A Critical Role for Immune System Response in Mediating Anti-influenza Drug Synergies Assessed by Mechanistic Modeling

Abstract

Influenza virus infections represent a serious public health problem worldwide, due to the rapid emergence of drug resistance. One strategy to improve treatment efficacy is to combine drugs that act synergistically. Potentially useful drug combinations are typically identified through empirical testing using in vitro and animal models, but the complexity of the clinical situation warrants the use of more careful analysis and sophisticated approaches. To explore new approaches, we constructed a mechanistic model representing the interaction of antiviral drugs with the viral replication pathway and human immune responses. Simulation of combination therapy using oseltamivir and amantadine predicted significant therapeutic synergy only when immune response was included, in agreement with previous in vitro and in vivo studies using amantadine-resistant strains. Our model can be used to predict the optimal doses for combination therapy, and also raises questions about current drug evaluation methods that do not account for immune system interactions.

Figure 1

Modular structure of the full mechanistic model. The full model is comprised of five individual modules (in italics). Only the details of the virus life cycle module are shown. AMT, amantadine; APC, antigen presenting cells; E1, healthy uninfected epithelial cells; E2, refractory epithelial cells; E3, epithelial cells with influenza A virus (IAV) particles; E4, epithelial cells with replicated IAV; IFNA1, interferon-α1; IM, immune response module; OC, oseltamivir carboxylate; OP, oseltamivir phosphate; M2, M2 channel; NA, neuraminidase.
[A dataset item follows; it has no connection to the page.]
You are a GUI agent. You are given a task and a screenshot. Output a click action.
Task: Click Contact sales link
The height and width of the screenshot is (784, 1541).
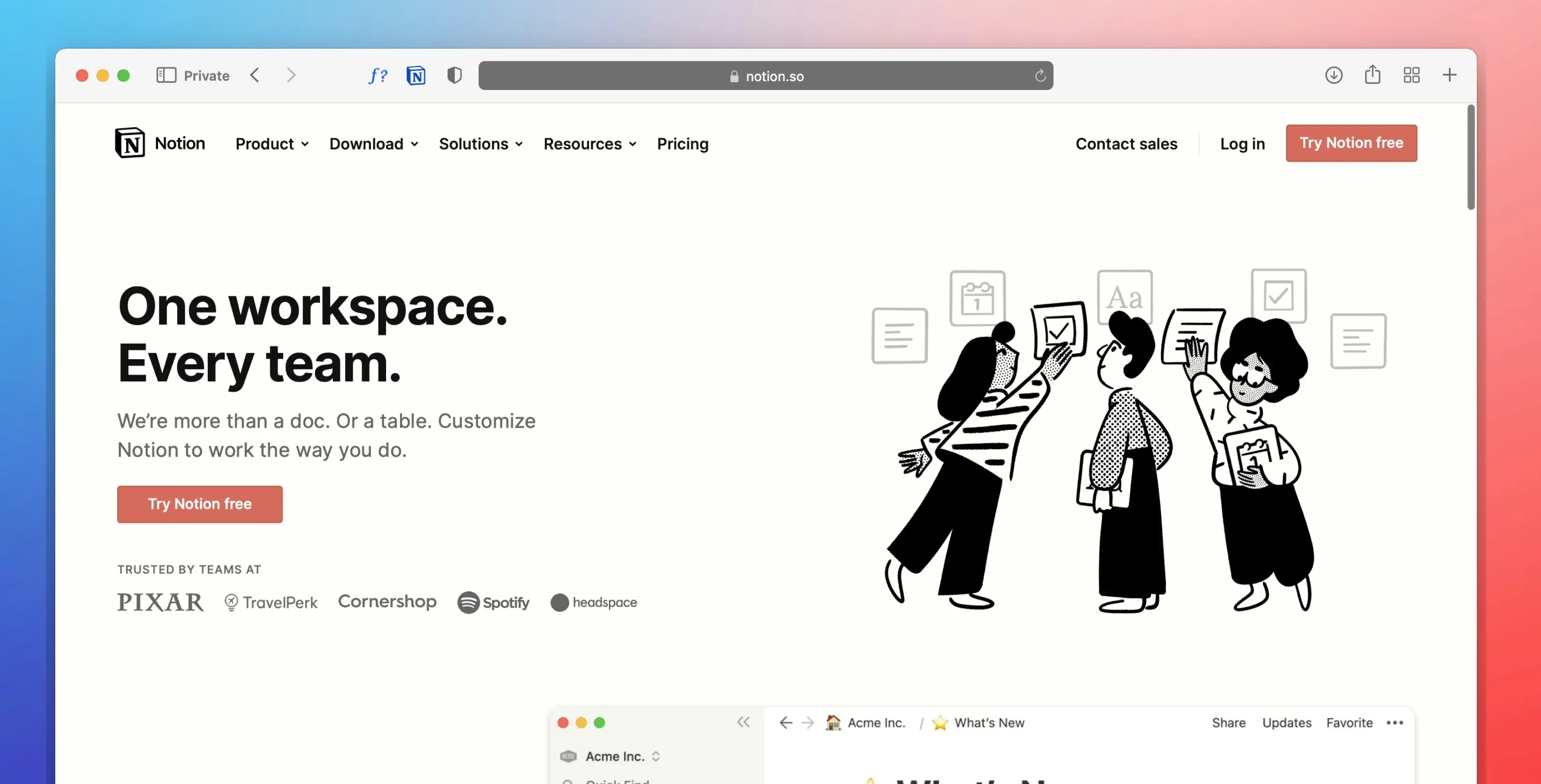pyautogui.click(x=1126, y=144)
Where possible, reaction arrows are labeled with parameters as found in Supplementary Tables S1 and S2 online.

Figure 2

Fitting of the pharmacokinetics (PK) modules for oseltamivir phosphate (OP) and amantadine (AMT). The PK modules for OP (a) and AMT (b) were parameterized based on a series of PK studies with single or multiple doses. In all plots, solid lines are best fits of the model and circles are measurements. (a) Left: Plasma OP and oseltamivir carboxylate (OC) concentrations of the oseltamivir loading (OL) group (150 + 75 mg) of a multidose study in Thai subjects; right: a 150-mg single-dose study in Japanese and Caucasian subjects. (b) Left: AMT plasma concentrations in the 100-mg once-daily group of a multidose study; right: plasma concentration averaged between young and elderly subjects in a 200-mg single-dose study.

Figure 3

Model simulation of the immune responses after infection. (a) Best fits of viral titers (upper panel) and interferon (IFN)-α (IFNA1) changes (bottom panel) after infection. Solid lines are model best fits while circles are experimental values. (b) Model simulation describes the dynamics of innate and adaptive immune responses. The population of infected antigen presenting cells (APCs) (dashed line) reach the highest point 48 h postinfection. Because infected APCs are the major source of secreted IFN-α in the beginning, the dashed curve is superimposed perfectly with the first peak of the solid curve (IFN-α/IFNA1). The second, minor peak of IFN-α (IFNA1) coincides with the migration of cytotoxic T cells (dash-dotted curve) to lung. TCID50, 50% tissue culture infection dose.

Figure 4

Comparison of model simulations of monotherapy with or without immune modules. Side-by-side comparison of the model without (−IM) and with (+IM) immune modules. Circles are experimental measurements (E) while solid lines are best fits (S) (S). (a) Best fits of viral titers after treatment with placebo, OP 75 mg twice daily, and OP 150 mg twice daily. (b) Best fits of viral titers after treatment with placebo or AMT 150 mg twice daily. (c) Simulated time course of viral titers (solid lines) or fraction of uninfected target cells (dashed lines) after influenza A infection. Note that the y-axes for viral titers are on the left while the y-axes for the uninfected fraction are on the right side of the plots. AMT, amantadine; OP, oseltamivir phosphate; TCID50, 50% tissue culture infection dose.

Figure 5

Comparison of model prediction of drug synergy with or without immune systems. Side-by-side comparison of the predicted synergy (S) between oseltamivir phosphate (OP) and amantadine (AMT) by models without (−IM) or with (+IM) immune systems. x-Axis is the dose of OP used in the combination; y-axis is the dose of AMT used. For each dose combinations, S is predicted and its value is color coded. The color map is shown to the right. Four types of influenza A virus (IAV) strains are simulated: wild type (a), AMT resistant (b), OP resistant (c), and double resistant (d). For all IAV strains, the +IM model predicts a greater degree of synergy across most dose combinations compared to the −IM model.